Zero Budget Natural Farming (ZBNF), a set of methods that agronomist Subhash Palekar put together based upon traditional practices and agroecology, has become the foundation for a grassroots peasant movement that has spread to various states in India (Khadse, Rosset, and Ferguson Citation2017). It has attained wide success, especially in the southern Indian state of Karnataka where it first evolved. The movement found fertile ground in the organizational landscape of the Karnataka State Farmers Association (KRRS), a member of LVC. Participation in Karnataka alone is estimated at roughly 100,000 farmer families; at the national level, it may run into the millions according to ZBNF leaders. This level of participation has been achieved without any formal organization, paid staff, or even a bank account. The movement benefits from a spirit of volunteerism among its peasant farmer protagonists. Part of the appeal to farmers comes from Palekar’s charisma and powerful mix of Hindu cosmology and resistance to both transnational corporations and the green revolution (Bhattacharya Citation2017; Khadse, Rosset, and Ferguson Citation2017).
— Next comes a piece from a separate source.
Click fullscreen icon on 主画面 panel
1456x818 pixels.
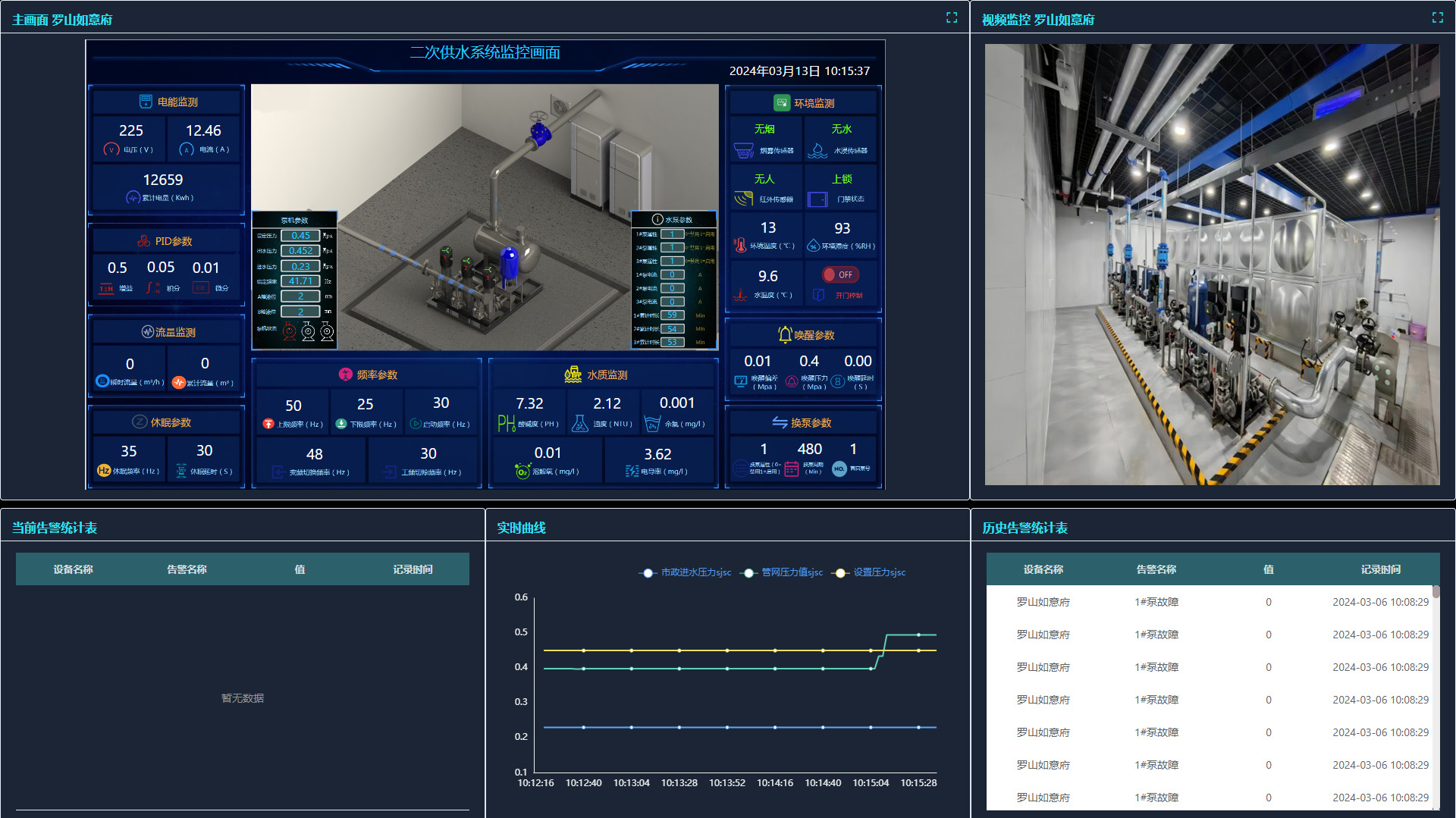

At the local level, the movement is run informally, with a self-organized dynamic. Most farmers who practice ZBNF are connected to each other informally and carry out both organized and spontaneous farmer-to-farmer CaC-style exchange activities. Leaders tend to emerge naturally from the grassroots. At the state level, the main organized activities are training camps run by Palekar. The camps last up to five days, with about eight hours of classes each day. Attendance ranges from 300 to 5000 farmers. Farmer-to-farmer networks, cross visits, and farmer–mentor relationships develop from the contacts made at the camps (Khadse, Rosset, and Ferguson Citation2017).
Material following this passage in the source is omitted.